TV & Internet : quelles sont les limites du voyeurisme et de l’information ? 0



Article écrit et publié par : Éric St-Gelais
Source: http://www.agence2web.com / la presse.ca /  canoe.ca
Photo à la Une: ©fotolia

 Internet et les médias sociaux s’unissent pour devenir un moyen de communication des plus efficaces.

Le mois de septembre dernier vous l’avez certainement entendu résonner sur la toile : la vidéo de l’exécution de David Haines qui a fait trembler les réseaux sociaux. C’était un humanitaire britannique, qui a été égorgé par des djihadistes après avoir été capturé en mars 2013. C’est la troisième exécution de ce type en un mois.

Cette vidéo suit le même mode opératoire que les exécutions de James Foley et de Steven Sotloff, également diffusées sur Youtube et largement partagées sur Twitter. Si on en croit les dire l’exécution d’un quatrième otage, qui apparaît dans la vidéo de l’exécution de David Haines, est attendue.

La vidéo de l’exécution de David Haines qui a fait trembler les réseaux sociaux.

Mais où est donc la pudeur et la morale?

Certains diront que la diffusion de ce genre d’images est légitime au droit à l’information d’autre diront  non. Il est vrai que le devoir de tous les bons médias et des journalistes est  de nous informer clairement et objectivement, mais où est la morale lorsque certains journalistes de télé incitent et nous montrent une vidéo de l’exécution en live sur Internet ? Et de plus lorsqu’on sait que ce genre de vidéo est réalisée non pas pour informer mais pour provoquer, intimider , choquer, d’instaurer un climat de peur. Ce type de publication a un objectif purement politique pour manipuler l’opinion des gens.

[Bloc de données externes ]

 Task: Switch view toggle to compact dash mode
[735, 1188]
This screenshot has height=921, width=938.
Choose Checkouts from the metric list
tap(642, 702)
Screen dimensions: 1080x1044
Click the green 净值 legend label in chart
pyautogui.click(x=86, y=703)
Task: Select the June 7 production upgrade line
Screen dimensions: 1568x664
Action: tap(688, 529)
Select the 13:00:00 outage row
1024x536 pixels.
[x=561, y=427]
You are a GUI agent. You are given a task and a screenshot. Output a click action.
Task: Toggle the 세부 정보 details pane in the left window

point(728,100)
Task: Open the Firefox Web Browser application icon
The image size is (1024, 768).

En mettant cette vidéo en ligne, les djihadistes cherchent à provoquer les occidentaux, mais en visionnant ou en partageant leurs massacres, nous leurs donnons du pouvoir et nous leurs permettons de colporter leurs crimes.
Et pour les familles qui ont perdues leurs proches de manière tragique et cruelle, le deuil devient davantage insoutenable.

Le droit à l’information : Internet, TV, même combat?

Quels sont les intérêts des journalistes  dans ce genre de publication télévisés qui incitaient les internautes à aller voir cette vidéo sur le Web, alors qu’elle ne pouvait pas être diffusée et exploitée à l’antenneds réseaux de télé, pour des raisons tout à fait évidentes. Nous n’avons pas été inondés submergés par ces vidéos à l’écran de télévision car les émissions diffusées doivent respecter la loi n°86-1067 du 30 septembre 1986. Cette loi soutient notamment le respect de la dignité de la personne humaine.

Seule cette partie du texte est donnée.